Peter placed his hand gently upon her shoulder.

"There, little woman," he tried to comfort. "Cry a minute. It will do you good."

"I have n't even the right to cry," she sobbed.

"You _must_ cry," he said. "You have n't let yourself go enough. That's been the whole trouble."

He was silent a moment, patting her back, with his eyes leveled out of the window as if trying to look beyond the horizon, beyond that to the secret places of eternity.

"You have n't let yourself go enough," he repeated, almost like a seer.

"You have tried to force your destiny from its appointed course. You have, and Covington has, and I have. We have tried to force things that were not meant to be and to balk things that were meant to be. That's because we've been selfish--all three of us. We've each thought of ourself alone--of our own petty little happiness of the moment. That's deadly. It warps the vision. It--it makes people stone-blind.

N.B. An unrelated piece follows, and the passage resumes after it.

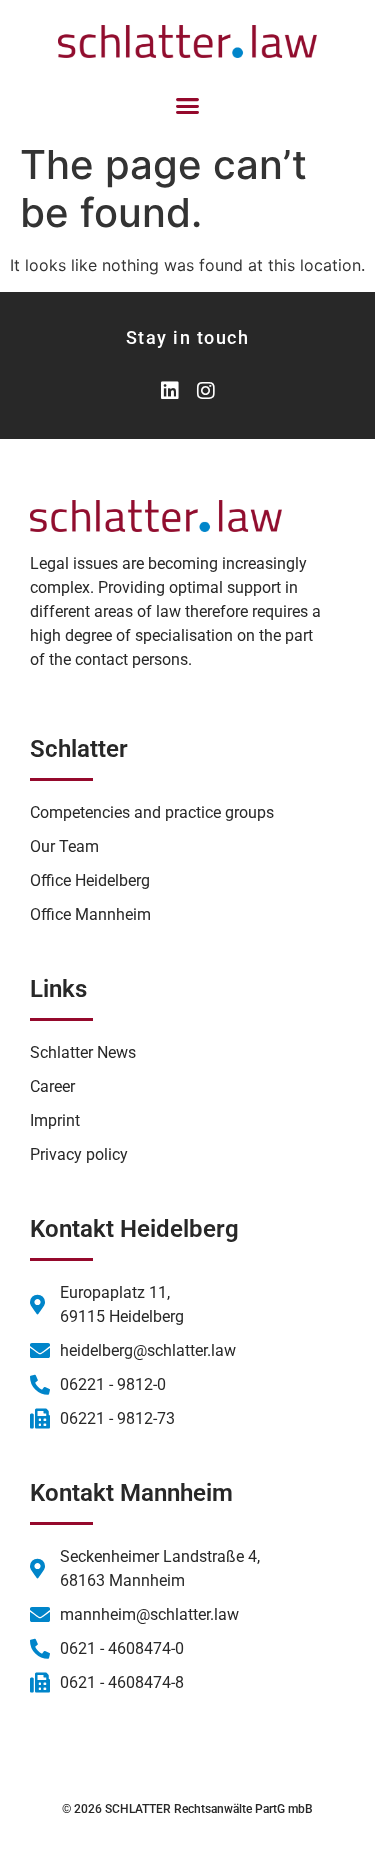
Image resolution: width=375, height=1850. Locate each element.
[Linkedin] (170, 391)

"I understand now. When you went away from me, it was myself alone I considered. I was hurt and worried, and made a martyr of myself. If I had thought more of you, all would have been well. This time I think I--I have thought a little more of you. It was to get at you and not myself that I wanted to see again. So I saw again. I let go of myself and reached out for you. So now--why, everything is quite clear."

She raised her head.

"Clear, Peter?"

"Quite clear. I'm to go back to my work, and to use my eyes less and my head and heart more. I 'm to deal less with statutes and more with people. Instead of quoting precedents, perhaps I 'm going to try to establish precedents. There's work enough to be done, G.o.d knows, of a sort that is born of just such a year as this I 've lived through. I must let go of myself and let myself go. I must think less of my own ambitions and more of the ambitions of others. So I shall live in others. Perhaps I may even be able to live a little through you two."

"Peter!" she cried.

"For Covington must come back to you as fast as ever he can."

"No! No! No!"

"You don't understand how much he loves his wife."

"Please!"

"And, he, poor devil, does n't understand how much his wife loves him."